In the country it's different. Take a busy day at Gayley's, for instance. It usually opens about three a.m., when Gayley crawls out of bed in response to a cataract of woe over the telephone and goes out nine miles hither or yon to haul in some foundered brother. Gayley has a soft heart and is always going out over the country at night to reason with some erring engine; but since last April first, when he traveled six miles at two a.m. in response to a call and found a toy automobile lying bottom-side up in the road, he has become suspicious and embittered, and has raised his prices.

At six a.m.

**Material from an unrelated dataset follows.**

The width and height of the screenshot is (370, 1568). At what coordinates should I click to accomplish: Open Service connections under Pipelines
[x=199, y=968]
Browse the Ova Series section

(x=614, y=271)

Worley Gates, who farms eight miles south, comes in to catch an early train and delivers the first bulletin. The roads to the south are drying fast, but he went down the clay hill sidewise and had to go through the bottom on low. At seven, Wimble Horn and Colonel Ackley and Sim Bone drop in while waiting for breakfast. Bone thinks he'll drive to Millford, but doesn't think he can get in an hour's business and get back by noon.

This starts the first debate of the day, Colonel Ackley contending that he has done the distance easily in an hour-ten, and Sim being frankly incredulous. Experts decide that it can be done with good roads. Colonel says he can do it in mud and can take the hills on high; says he never goes into low for anything. Bill Elwin, one of our gasless experts, reminds him of the time he couldn't get up Foster's Hill on second and was passed by three automobiles and fourteen road roaches. This is a distinct breach of etiquette on Bill's part, for he was riding with Colonel at the time and should have upheld him. The discussion is just getting good when Ackley's wife calls him home to breakfast over the 'phone, and the first tourist of the day comes in.